[AVAILABLE DATA]:
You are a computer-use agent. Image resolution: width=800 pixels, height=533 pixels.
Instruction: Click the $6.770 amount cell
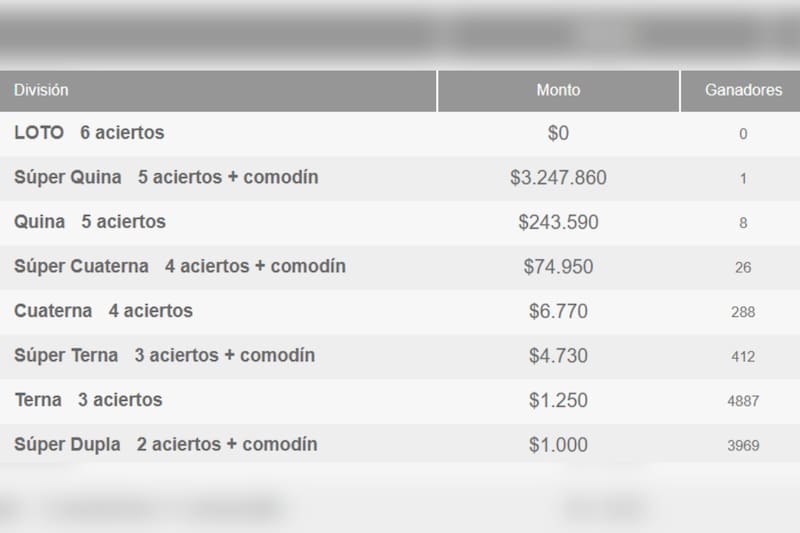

==

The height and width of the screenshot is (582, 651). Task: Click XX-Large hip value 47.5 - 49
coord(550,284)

--

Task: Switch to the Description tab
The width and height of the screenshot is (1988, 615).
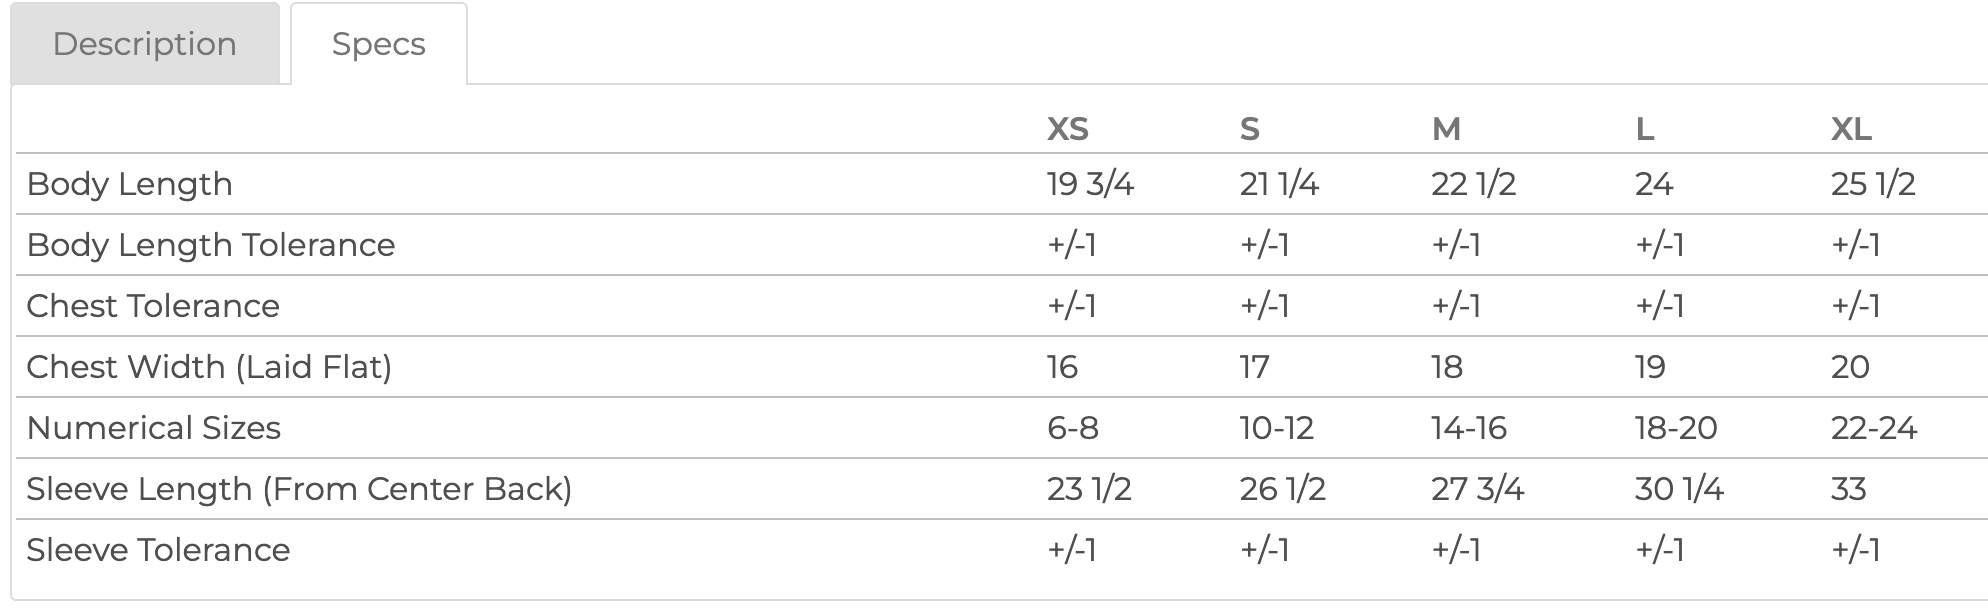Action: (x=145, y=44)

[TASK REQUIREMENTS]: From the listing above, repeat exactly the lines starting at the line that includes "You are a computer-use" and ending at the line that includes "Instruction: Click the $6.770 amount cell", with nothing outside that span.

[RESPONSE FOR THIS EXERCISE]:
You are a computer-use agent. Image resolution: width=800 pixels, height=533 pixels.
Instruction: Click the $6.770 amount cell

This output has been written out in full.